© Cosimo Mirco Magliocca
Gérard Desarthe nous propose une mise en scène un brin désuète mais assurément raffinée et dont le charme tient au fait que la scène nous renvoie, par le choix des costumes et accessoires, à la Belle Époque, réactivant ainsi une madeleine de Proust, une certaine nostalgie pour une période joyeuse et insouciante, bien loin de la crise qui va pourtant l’interrompre brutalement et que l’on sent poindre ici à travers une révolte sociale, celle des femmes, voire celle des populations les moins élevées représentées ici par les gardiens (Christian Blanc et Jacques Connort).
La scénographie nous séduit sans doute aussi par sa grande proximité avec les œuvres impressionnistes qui nous sont devenues si familières et dont semble s’être largement inspiré le metteur en scène. Les décors comme les costumes, tous très beaux, ne sont pas sans rappeler la société qui a servi de modèle aux peintres de la veine impressionniste… les arbres empreints de visages reprennent quant à eux l’esthétique pointilliste : les coups de pinceaux offrent, selon la position du spectateur face au tableau, des paysages changeants. On regarde ainsi la scène et on pense aux peintures de Seurat (Un dimanche après-midi à l’île de la Grande Jatte), à celles de Monet qui a souvent couché sur ses toiles des plaisanciers ou vacanciers ou encore à celles de Manet pour la délicatesse du trait et la manière dont il représente hommes et femmes en particulier. La pièce de Gorki vue par Desarthe est d’ailleurs à la croisée du Déjeuner sur l’herbe de Monet, pour la forme, et du plus audacieux Déjeuner sur l’herbe de Manet, pour le fond, avec des femmes qui, assumant pleinement ce qu’elles sont, scandalisent. Van Gogh enfin et ses nuits étoilées (cf. Terrasse du café le soir et bien d’autres toiles) ne sont guère loin non plus quand l’action se passe nuitamment.
C’est l’une des forces de cette mise en scène que de pouvoir rendre également toutes les contradictions qui nourrissent ce que l’on appelle communément « l’âme russe » ou « l’âme slave » à travers notre histoire et nos repères français (samovar excepté). Beaucoup de finesse et de douceur se dégagent de la scène et dans le même temps, la critique des petits-bourgeois et le cynisme font rage dans les répliques et caractères des personnages. Sans crises aiguës ni éclats tonitruants, les tensions sont rendues palpables ; on voit ainsi des hommes perdus, doutant de leur virilité et de leur autorité, perdant pied face à des femmes qui s’affirment dans l’adultère, la vertu ou la parole ou, plutôt et plus simplement, qui affirment leur identité propre, leur individualité.

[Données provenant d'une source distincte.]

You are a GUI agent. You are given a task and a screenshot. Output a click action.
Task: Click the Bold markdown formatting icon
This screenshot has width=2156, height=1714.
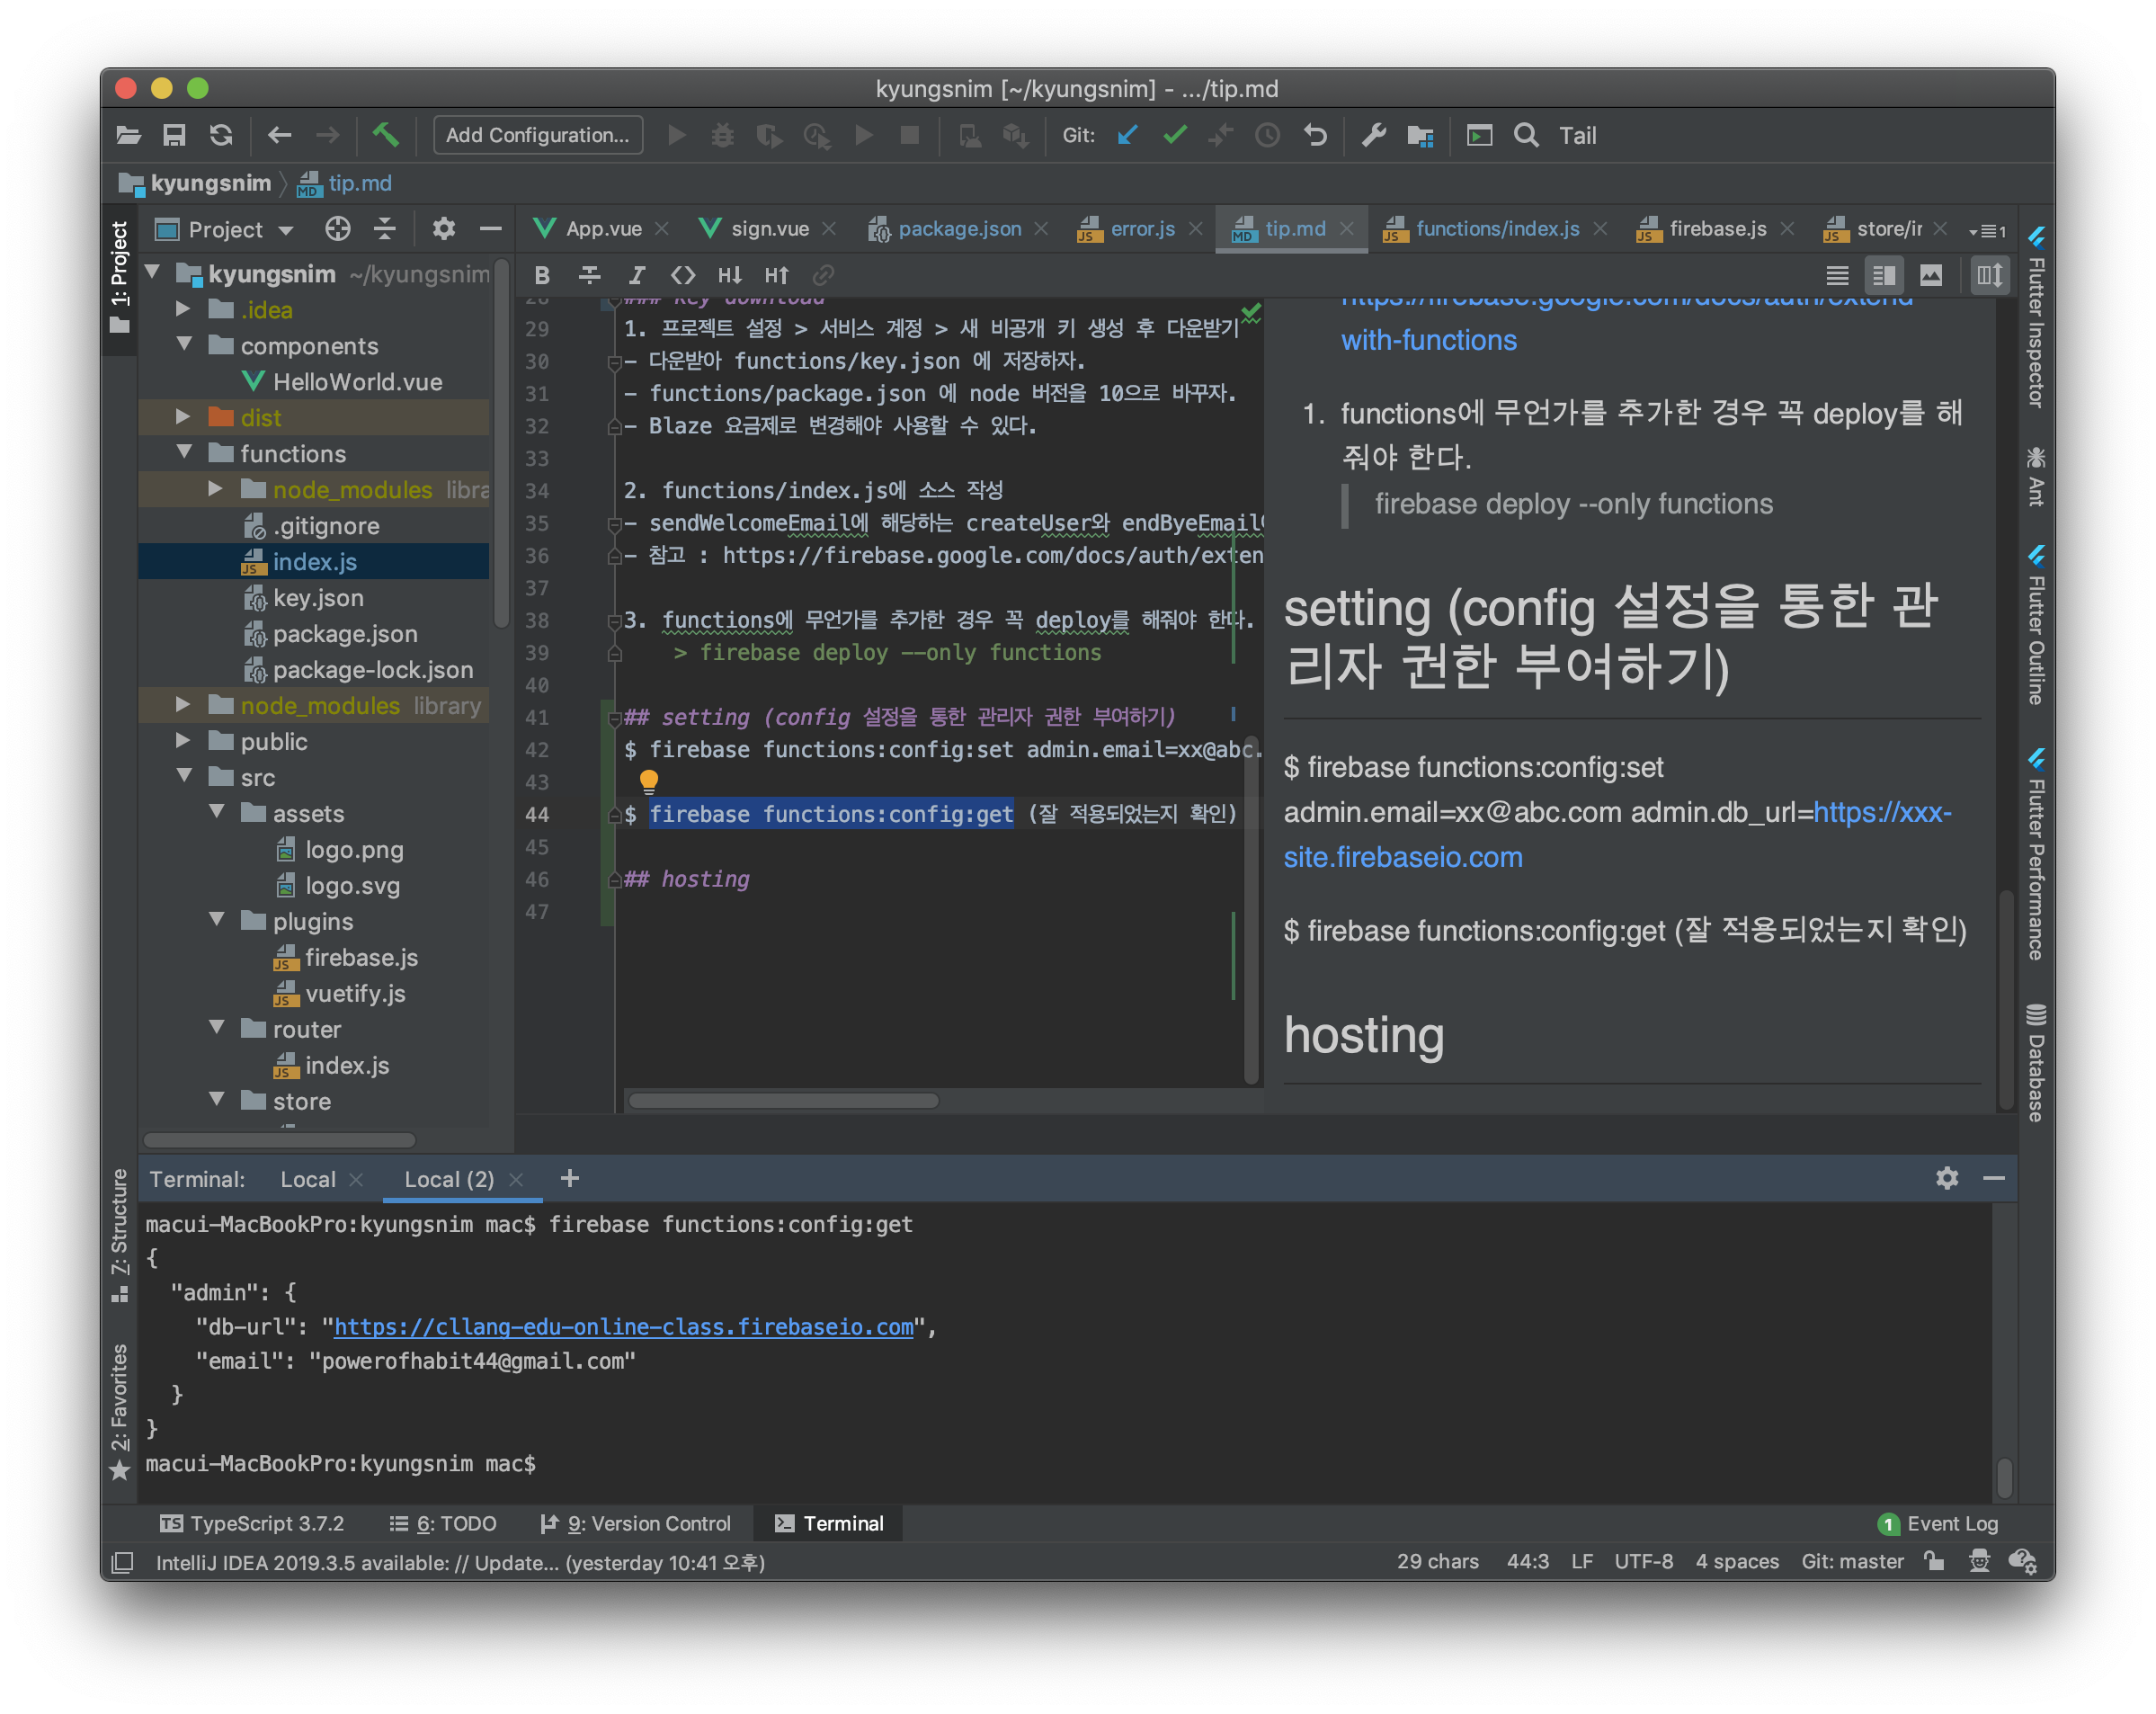coord(542,275)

Tout cela n’aurait pas été possible sans la distribution pertinente choisie qui sait tirer avantage des forces et spécificités des voix et jeu de chaque acteur : tout le monde trouve sa place et sait se faire entendre – dans tous les sens du terme – pour cette pièce hautement chorale. On notera plus particulièrement les prestations remarquables des seniors : Bruno Raffaelli (Doublepoint) pour les hommes et Martine Chevallier (Olga Alexéevna) pour les femmes.
Le premier tableau est à ce titre particulièrement réussi qui parvient à nous lancer sur de bons rails avec des comédiens qui campent tous très bien les personnages et ne nous perdent pas malgré leur nombre et les diverses intrigues qui se nouent. On regrettera cependant un manège peut-être un peu trop rodé, dont la chorégraphie est si bien huilée que l’artifice perce malgré le naturel des acteurs. Las, tout – ou presque – se gâte dans le tableau nocturne qui suit, qui ne présente pas de choc esthétique aussi fort que le précédent et où la lenteur, bienvenue dans l’exposition de la pièce, se ressent plus vivement et désagréablement. Le rythme ne trouvera véritablement un nouveau souffle qu’à la tombée finale de la nuit mais le tout ronronne bien trop si bien que la révolution qui se joue dans les dernières répliques passe presque inaperçue.
Si l’on ne ressort pas tout à fait enthousiaste de la salle Richelieu, c’est sans doute que la torpeur y fut trop forte mais il est évident que la satisfaction d’avoir vu ces Estivants n’en est pas moins réelle et forte, sans doute parce que la troupe du Français a répondu en partie à nos attentes en sachant faire du Français, en sachant être elle-même : une troupe, une vraie, classique et classieuse pour le seul service du texte.